Allergen Testing for Cross-Contamination

16 September 2021
 Categories: , Blog

Processed food gets a bad rap sometimes, but in reality, most food you eat is processed to some extent. A package of apple slices bought at a supermarket might seem like a good non-processed snack, but the very act of cutting the apple into slices is itself a form of processing.

Many processed foods obviously go through more processing than just slicing, and as they are processed, they could be exposed to minute amounts of other foods that aren't supposed to be in there. For example, potato crisps may be sliced on equipment in a facility that also slices bread that contains gluten and eggs or dairy, which are among the most common food allergens. Residue from the bread in the form of tiny crumbs could be picked up by airflow from a ventilation system, for example, thus contaminating the potatoes as they emerge from the fryer.

This is called cross-contamination.

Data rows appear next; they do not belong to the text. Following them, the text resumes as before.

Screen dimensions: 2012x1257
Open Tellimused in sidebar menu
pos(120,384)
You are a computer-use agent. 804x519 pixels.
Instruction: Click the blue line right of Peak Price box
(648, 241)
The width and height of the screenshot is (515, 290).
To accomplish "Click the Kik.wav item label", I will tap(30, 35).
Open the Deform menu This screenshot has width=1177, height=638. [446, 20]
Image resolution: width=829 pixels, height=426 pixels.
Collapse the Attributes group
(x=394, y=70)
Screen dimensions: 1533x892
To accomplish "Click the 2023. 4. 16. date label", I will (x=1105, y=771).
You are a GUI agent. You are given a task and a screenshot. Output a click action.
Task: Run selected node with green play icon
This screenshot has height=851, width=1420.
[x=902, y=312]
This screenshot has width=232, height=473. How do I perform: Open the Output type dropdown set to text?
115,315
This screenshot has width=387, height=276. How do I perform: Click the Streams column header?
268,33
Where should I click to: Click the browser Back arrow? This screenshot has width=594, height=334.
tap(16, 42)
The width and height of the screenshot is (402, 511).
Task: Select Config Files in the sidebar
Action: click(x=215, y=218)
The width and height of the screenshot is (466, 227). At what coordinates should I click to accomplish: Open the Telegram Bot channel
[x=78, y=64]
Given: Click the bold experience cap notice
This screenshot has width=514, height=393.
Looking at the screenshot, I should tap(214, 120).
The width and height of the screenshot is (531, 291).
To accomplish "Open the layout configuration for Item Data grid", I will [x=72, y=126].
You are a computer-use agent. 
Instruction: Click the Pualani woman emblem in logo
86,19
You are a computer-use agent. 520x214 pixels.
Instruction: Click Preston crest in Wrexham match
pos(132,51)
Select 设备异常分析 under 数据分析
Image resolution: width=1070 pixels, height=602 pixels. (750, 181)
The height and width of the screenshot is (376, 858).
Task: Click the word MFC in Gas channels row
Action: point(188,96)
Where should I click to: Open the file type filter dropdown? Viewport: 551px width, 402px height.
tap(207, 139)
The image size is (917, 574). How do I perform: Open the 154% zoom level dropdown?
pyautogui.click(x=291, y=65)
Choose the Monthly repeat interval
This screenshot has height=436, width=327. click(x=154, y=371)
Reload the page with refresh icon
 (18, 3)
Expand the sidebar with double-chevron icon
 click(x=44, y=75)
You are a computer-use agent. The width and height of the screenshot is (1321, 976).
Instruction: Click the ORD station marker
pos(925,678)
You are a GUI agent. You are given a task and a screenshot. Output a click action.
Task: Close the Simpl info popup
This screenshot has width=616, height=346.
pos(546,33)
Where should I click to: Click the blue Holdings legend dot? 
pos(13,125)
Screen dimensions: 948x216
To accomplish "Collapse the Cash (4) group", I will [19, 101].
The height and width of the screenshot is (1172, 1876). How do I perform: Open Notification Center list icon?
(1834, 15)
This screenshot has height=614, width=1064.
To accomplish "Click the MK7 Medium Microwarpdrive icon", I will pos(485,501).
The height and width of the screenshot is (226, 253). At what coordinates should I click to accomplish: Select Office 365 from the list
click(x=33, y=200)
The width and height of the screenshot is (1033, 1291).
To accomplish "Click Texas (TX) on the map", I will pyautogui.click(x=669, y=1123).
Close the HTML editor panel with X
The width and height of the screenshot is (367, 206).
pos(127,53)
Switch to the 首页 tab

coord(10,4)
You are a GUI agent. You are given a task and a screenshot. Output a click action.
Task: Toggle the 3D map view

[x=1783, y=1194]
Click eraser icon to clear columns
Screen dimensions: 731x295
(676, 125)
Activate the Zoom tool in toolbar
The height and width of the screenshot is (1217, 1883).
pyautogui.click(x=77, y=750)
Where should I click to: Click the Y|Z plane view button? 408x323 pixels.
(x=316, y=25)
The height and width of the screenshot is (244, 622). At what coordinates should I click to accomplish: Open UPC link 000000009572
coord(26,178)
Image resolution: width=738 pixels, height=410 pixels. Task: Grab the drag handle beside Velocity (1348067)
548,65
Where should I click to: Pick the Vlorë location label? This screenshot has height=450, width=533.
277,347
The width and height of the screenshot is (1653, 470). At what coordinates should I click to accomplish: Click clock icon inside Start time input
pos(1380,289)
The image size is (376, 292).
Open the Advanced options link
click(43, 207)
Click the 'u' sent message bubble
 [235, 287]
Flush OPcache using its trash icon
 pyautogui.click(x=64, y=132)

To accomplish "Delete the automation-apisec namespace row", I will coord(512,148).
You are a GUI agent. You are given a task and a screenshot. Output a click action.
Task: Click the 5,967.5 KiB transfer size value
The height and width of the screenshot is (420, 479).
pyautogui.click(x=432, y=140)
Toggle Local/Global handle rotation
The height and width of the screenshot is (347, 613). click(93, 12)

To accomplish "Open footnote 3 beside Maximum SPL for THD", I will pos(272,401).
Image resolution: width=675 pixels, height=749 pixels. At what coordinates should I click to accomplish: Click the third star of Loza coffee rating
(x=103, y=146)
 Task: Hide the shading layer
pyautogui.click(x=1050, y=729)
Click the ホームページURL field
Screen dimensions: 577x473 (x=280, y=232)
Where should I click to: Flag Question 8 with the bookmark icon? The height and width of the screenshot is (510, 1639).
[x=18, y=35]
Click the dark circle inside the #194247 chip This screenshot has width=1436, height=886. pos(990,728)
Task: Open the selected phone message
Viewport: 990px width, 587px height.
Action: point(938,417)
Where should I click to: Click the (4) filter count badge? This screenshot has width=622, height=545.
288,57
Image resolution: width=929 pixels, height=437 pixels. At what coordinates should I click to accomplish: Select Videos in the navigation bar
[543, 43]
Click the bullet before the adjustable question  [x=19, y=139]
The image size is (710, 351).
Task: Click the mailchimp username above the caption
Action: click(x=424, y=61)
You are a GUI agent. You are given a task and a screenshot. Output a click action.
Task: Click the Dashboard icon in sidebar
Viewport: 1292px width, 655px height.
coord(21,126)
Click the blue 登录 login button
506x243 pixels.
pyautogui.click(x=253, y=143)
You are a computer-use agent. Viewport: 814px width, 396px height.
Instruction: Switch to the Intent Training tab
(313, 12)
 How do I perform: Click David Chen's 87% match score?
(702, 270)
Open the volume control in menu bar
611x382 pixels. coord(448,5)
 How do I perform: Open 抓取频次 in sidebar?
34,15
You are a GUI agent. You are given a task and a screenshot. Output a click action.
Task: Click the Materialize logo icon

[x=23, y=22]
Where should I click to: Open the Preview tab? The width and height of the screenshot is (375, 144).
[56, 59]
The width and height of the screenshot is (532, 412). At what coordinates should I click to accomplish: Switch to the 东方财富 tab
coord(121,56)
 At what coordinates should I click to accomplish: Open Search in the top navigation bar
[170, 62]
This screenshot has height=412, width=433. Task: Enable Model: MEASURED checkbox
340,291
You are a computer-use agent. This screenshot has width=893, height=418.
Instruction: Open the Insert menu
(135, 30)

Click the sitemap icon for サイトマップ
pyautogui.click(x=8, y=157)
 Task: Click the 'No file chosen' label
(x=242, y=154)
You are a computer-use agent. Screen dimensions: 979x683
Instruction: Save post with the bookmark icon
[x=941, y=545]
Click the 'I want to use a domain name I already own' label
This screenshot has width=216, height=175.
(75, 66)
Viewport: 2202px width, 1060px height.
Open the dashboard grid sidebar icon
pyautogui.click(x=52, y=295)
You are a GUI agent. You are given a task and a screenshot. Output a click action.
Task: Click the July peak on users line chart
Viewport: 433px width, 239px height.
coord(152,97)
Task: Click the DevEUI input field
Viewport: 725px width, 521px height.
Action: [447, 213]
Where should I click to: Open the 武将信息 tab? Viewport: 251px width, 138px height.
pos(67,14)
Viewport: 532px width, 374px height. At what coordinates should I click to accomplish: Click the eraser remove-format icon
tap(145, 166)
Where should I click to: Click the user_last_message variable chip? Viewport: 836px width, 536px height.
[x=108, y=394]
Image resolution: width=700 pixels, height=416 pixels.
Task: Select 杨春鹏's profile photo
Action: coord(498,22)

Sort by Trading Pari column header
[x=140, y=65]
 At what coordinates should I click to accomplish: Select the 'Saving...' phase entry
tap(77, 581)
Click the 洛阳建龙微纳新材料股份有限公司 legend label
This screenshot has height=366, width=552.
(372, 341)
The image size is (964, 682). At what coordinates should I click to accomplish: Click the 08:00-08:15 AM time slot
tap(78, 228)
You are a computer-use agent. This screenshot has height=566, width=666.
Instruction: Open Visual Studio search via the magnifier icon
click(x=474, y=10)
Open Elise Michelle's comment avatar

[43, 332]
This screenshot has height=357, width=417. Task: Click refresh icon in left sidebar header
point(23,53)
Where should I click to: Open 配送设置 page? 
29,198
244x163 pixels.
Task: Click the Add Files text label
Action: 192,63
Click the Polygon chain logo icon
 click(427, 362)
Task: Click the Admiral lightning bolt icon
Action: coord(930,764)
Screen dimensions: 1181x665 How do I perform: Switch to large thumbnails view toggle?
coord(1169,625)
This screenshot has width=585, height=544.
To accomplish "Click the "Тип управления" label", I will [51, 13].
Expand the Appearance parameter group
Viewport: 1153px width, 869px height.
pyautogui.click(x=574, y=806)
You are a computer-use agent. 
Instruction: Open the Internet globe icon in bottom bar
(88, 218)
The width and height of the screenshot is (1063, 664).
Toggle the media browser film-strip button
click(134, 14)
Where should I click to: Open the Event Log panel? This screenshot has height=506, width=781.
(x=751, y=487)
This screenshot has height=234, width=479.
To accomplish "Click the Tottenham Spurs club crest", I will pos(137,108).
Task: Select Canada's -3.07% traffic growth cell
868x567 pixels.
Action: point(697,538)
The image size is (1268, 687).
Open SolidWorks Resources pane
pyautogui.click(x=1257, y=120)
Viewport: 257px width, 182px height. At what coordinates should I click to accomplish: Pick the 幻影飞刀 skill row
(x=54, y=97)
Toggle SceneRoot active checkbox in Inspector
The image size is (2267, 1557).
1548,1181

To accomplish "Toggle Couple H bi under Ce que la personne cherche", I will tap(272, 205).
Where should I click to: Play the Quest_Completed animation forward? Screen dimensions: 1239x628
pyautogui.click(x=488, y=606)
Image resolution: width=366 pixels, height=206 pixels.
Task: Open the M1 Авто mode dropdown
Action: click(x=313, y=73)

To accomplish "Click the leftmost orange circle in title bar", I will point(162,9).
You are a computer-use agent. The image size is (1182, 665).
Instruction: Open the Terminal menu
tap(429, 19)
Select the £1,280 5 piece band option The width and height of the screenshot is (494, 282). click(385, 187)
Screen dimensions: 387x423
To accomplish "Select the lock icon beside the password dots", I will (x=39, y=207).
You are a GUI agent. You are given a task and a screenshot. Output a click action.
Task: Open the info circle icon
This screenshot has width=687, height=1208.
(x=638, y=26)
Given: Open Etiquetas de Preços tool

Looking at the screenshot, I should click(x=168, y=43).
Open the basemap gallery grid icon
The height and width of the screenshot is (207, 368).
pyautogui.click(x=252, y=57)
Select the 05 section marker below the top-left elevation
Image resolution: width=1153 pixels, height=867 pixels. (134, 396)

It's not limited to just food allergens, but it is a problem in food processing due both to mechanical and human error. If your facility produces food that is sold for human consumption, you need a way to test for potential cross-contamination of allergens.

Why Is Cross-Contamination a Problem?

Reactions to food allergies vary greatly. Someone who is very mildly allergic to dairy might not react to that minute amount of crumby contamination on those potato chips. Yet, someone with an intense allergy to dairy actually could have a reaction.

Chances are that when someone picks up a pack of food that has been processed in a facility that follows food safety procedures, they aren't going to encounter the allergen. But mistakes can happen, which is why you sometimes see notices about recalls for unlabelled allergens. It's not that the facility was careless; it's that somewhere along the line, there was an unintended mistake. Unfortunately, that mistake can harm people.

Tracking Down the Source of the Problem

If consumers report an allergic reaction, testing can help you find the source of the problem. Let's say you produce seasoned potato crisps that are labelled as being free from dairy products. A consumer eats them, along with other products labelled as free from dairy, yet the consumer has a reaction. Testing can show that your facility is not the one that produced the contamination. Or, the test can show that the contamination was not from the potato equipment but from the seasoning mix, and you can track the contamination back to what happened when the mix was created.

Allergen testing should also be done when you change ingredients and recipes. It does not take long and can save your facility a lot of heartbreak and work in the meantime.